[Deel van een gegevensbestand]
•••

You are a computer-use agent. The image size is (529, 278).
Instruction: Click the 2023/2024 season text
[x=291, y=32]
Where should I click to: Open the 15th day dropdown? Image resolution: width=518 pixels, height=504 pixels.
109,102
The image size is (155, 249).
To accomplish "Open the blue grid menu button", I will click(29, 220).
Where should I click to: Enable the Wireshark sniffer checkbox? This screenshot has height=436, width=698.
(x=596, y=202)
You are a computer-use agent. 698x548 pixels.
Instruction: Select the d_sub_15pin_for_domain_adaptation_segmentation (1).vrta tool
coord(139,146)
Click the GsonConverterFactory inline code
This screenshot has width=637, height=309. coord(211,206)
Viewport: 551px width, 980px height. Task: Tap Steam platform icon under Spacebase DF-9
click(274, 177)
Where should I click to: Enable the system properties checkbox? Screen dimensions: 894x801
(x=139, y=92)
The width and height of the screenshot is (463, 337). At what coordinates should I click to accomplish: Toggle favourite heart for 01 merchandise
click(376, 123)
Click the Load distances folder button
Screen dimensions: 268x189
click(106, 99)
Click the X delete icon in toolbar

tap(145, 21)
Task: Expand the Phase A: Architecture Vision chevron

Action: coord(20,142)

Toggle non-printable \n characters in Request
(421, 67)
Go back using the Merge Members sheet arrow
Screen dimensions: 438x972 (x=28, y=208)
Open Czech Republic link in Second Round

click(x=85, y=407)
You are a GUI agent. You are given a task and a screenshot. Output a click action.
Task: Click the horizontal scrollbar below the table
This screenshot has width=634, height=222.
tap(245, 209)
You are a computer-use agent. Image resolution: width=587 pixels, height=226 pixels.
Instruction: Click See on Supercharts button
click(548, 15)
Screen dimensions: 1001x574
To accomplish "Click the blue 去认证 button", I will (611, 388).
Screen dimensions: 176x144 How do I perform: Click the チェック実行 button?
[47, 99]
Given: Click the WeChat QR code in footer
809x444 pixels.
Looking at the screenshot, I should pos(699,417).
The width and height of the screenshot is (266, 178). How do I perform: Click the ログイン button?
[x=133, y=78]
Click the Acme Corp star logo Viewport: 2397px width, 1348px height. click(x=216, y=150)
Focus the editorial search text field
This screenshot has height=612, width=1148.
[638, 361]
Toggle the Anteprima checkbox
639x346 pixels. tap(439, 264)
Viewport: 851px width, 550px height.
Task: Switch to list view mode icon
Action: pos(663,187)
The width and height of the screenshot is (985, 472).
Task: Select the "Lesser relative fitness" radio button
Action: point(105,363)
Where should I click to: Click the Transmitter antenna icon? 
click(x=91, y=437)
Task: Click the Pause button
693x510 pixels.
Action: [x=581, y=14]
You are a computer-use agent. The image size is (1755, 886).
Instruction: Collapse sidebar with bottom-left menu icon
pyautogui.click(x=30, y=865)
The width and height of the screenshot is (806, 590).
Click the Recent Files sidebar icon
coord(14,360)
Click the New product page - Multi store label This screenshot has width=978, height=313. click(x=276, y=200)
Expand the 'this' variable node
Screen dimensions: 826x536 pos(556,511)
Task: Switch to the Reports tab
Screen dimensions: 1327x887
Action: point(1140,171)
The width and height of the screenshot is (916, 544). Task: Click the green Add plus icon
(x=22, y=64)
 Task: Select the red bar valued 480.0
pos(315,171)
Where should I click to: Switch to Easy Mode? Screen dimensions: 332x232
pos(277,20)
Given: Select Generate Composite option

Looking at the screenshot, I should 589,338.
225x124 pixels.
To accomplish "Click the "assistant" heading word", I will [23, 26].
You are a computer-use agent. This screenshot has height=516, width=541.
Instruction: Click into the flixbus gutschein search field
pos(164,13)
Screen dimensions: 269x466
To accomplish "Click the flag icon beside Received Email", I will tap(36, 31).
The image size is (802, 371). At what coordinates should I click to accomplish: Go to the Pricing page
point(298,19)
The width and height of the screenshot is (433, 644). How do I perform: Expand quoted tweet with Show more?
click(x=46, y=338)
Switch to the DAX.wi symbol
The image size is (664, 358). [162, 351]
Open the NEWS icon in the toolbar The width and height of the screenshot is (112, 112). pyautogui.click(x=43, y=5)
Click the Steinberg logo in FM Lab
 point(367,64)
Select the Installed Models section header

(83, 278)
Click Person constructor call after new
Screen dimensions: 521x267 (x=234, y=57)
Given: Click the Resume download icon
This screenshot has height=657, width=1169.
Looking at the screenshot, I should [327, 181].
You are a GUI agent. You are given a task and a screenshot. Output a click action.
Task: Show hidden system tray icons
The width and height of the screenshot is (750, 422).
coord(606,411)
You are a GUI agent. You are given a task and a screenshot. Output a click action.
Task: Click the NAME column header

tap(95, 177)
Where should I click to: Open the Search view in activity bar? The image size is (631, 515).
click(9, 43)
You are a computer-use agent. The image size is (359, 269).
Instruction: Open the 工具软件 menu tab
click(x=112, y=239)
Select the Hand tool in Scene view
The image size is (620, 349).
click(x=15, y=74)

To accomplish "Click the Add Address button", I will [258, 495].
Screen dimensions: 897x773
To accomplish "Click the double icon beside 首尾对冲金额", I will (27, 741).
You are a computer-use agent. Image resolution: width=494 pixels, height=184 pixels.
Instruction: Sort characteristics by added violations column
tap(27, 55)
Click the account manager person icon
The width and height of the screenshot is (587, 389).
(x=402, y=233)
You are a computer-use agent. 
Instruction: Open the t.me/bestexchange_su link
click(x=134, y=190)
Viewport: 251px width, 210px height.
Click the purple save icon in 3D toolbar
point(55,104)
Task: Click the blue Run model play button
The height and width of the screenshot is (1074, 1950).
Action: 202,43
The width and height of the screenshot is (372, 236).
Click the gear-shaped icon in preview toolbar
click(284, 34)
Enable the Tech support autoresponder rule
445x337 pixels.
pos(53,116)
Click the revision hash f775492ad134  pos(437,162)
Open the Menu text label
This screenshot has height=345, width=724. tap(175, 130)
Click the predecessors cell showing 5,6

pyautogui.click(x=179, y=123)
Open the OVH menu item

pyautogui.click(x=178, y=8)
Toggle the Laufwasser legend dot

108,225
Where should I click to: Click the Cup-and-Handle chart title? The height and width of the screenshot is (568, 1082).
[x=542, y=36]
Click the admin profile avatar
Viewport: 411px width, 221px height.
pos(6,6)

•••

Werk de regels hierboven bij door "Wireshark" overal te vervangen door "tcpdump". Laat de rest ongewijzigd.

## RESULTAAT
You are a computer-use agent. The image size is (529, 278).
Instruction: Click the 2023/2024 season text
[x=291, y=32]
Where should I click to: Open the 15th day dropdown? Image resolution: width=518 pixels, height=504 pixels.
109,102
The image size is (155, 249).
To accomplish "Open the blue grid menu button", I will click(29, 220).
Where should I click to: Enable the tcpdump sniffer checkbox? This screenshot has height=436, width=698.
(x=596, y=202)
You are a computer-use agent. 698x548 pixels.
Instruction: Select the d_sub_15pin_for_domain_adaptation_segmentation (1).vrta tool
coord(139,146)
Click the GsonConverterFactory inline code
This screenshot has width=637, height=309. coord(211,206)
Viewport: 551px width, 980px height. Task: Tap Steam platform icon under Spacebase DF-9
click(274, 177)
Where should I click to: Enable the system properties checkbox? Screen dimensions: 894x801
(x=139, y=92)
The width and height of the screenshot is (463, 337). At what coordinates should I click to accomplish: Toggle favourite heart for 01 merchandise
click(376, 123)
Click the Load distances folder button
Screen dimensions: 268x189
click(106, 99)
Click the X delete icon in toolbar

tap(145, 21)
Task: Expand the Phase A: Architecture Vision chevron

Action: coord(20,142)

Toggle non-printable \n characters in Request
(421, 67)
Go back using the Merge Members sheet arrow
Screen dimensions: 438x972 (x=28, y=208)
Open Czech Republic link in Second Round

click(x=85, y=407)
You are a GUI agent. You are given a task and a screenshot. Output a click action.
Task: Click the horizontal scrollbar below the table
This screenshot has width=634, height=222.
tap(245, 209)
You are a computer-use agent. Image resolution: width=587 pixels, height=226 pixels.
Instruction: Click See on Supercharts button
click(548, 15)
Screen dimensions: 1001x574
To accomplish "Click the blue 去认证 button", I will (611, 388).
Screen dimensions: 176x144 How do I perform: Click the チェック実行 button?
[47, 99]
Given: Click the WeChat QR code in footer
809x444 pixels.
Looking at the screenshot, I should pos(699,417).
The width and height of the screenshot is (266, 178). How do I perform: Click the ログイン button?
[x=133, y=78]
Click the Acme Corp star logo Viewport: 2397px width, 1348px height. click(x=216, y=150)
Focus the editorial search text field
This screenshot has height=612, width=1148.
[638, 361]
Toggle the Anteprima checkbox
639x346 pixels. tap(439, 264)
Viewport: 851px width, 550px height.
Task: Switch to list view mode icon
Action: pos(663,187)
The width and height of the screenshot is (985, 472).
Task: Select the "Lesser relative fitness" radio button
Action: point(105,363)
Where should I click to: Click the Transmitter antenna icon? 
click(x=91, y=437)
Task: Click the Pause button
693x510 pixels.
Action: [x=581, y=14]
You are a computer-use agent. The image size is (1755, 886).
Instruction: Collapse sidebar with bottom-left menu icon
pyautogui.click(x=30, y=865)
The width and height of the screenshot is (806, 590).
Click the Recent Files sidebar icon
coord(14,360)
Click the New product page - Multi store label This screenshot has width=978, height=313. click(x=276, y=200)
Expand the 'this' variable node
Screen dimensions: 826x536 pos(556,511)
Task: Switch to the Reports tab
Screen dimensions: 1327x887
Action: point(1140,171)
The width and height of the screenshot is (916, 544). Task: Click the green Add plus icon
(x=22, y=64)
 Task: Select the red bar valued 480.0
pos(315,171)
Where should I click to: Switch to Easy Mode? Screen dimensions: 332x232
pos(277,20)
Given: Select Generate Composite option

Looking at the screenshot, I should 589,338.
225x124 pixels.
To accomplish "Click the "assistant" heading word", I will [23, 26].
You are a computer-use agent. This screenshot has height=516, width=541.
Instruction: Click into the flixbus gutschein search field
pos(164,13)
Screen dimensions: 269x466
To accomplish "Click the flag icon beside Received Email", I will tap(36, 31).
The image size is (802, 371). At what coordinates should I click to accomplish: Go to the Pricing page
point(298,19)
The width and height of the screenshot is (433, 644). How do I perform: Expand quoted tweet with Show more?
click(x=46, y=338)
Switch to the DAX.wi symbol
The image size is (664, 358). [162, 351]
Open the NEWS icon in the toolbar The width and height of the screenshot is (112, 112). pyautogui.click(x=43, y=5)
Click the Steinberg logo in FM Lab
 point(367,64)
Select the Installed Models section header

(83, 278)
Click Person constructor call after new
Screen dimensions: 521x267 (x=234, y=57)
Given: Click the Resume download icon
This screenshot has height=657, width=1169.
Looking at the screenshot, I should [327, 181].
You are a GUI agent. You are given a task and a screenshot. Output a click action.
Task: Show hidden system tray icons
The width and height of the screenshot is (750, 422).
coord(606,411)
You are a GUI agent. You are given a task and a screenshot. Output a click action.
Task: Click the NAME column header

tap(95, 177)
Where should I click to: Open the Search view in activity bar? The image size is (631, 515).
click(9, 43)
You are a computer-use agent. The image size is (359, 269).
Instruction: Open the 工具软件 menu tab
click(x=112, y=239)
Select the Hand tool in Scene view
The image size is (620, 349).
click(x=15, y=74)

To accomplish "Click the Add Address button", I will [258, 495].
Screen dimensions: 897x773
To accomplish "Click the double icon beside 首尾对冲金额", I will (27, 741).
You are a computer-use agent. Image resolution: width=494 pixels, height=184 pixels.
Instruction: Sort characteristics by added violations column
tap(27, 55)
Click the account manager person icon
The width and height of the screenshot is (587, 389).
(x=402, y=233)
You are a computer-use agent. 
Instruction: Open the t.me/bestexchange_su link
click(x=134, y=190)
Viewport: 251px width, 210px height.
Click the purple save icon in 3D toolbar
point(55,104)
Task: Click the blue Run model play button
The height and width of the screenshot is (1074, 1950).
Action: 202,43
The width and height of the screenshot is (372, 236).
Click the gear-shaped icon in preview toolbar
click(284, 34)
Enable the Tech support autoresponder rule
445x337 pixels.
pos(53,116)
Click the revision hash f775492ad134  pos(437,162)
Open the Menu text label
This screenshot has height=345, width=724. tap(175, 130)
Click the predecessors cell showing 5,6

pyautogui.click(x=179, y=123)
Open the OVH menu item

pyautogui.click(x=178, y=8)
Toggle the Laufwasser legend dot

108,225
Where should I click to: Click the Cup-and-Handle chart title? The height and width of the screenshot is (568, 1082).
[x=542, y=36]
Click the admin profile avatar
Viewport: 411px width, 221px height.
pos(6,6)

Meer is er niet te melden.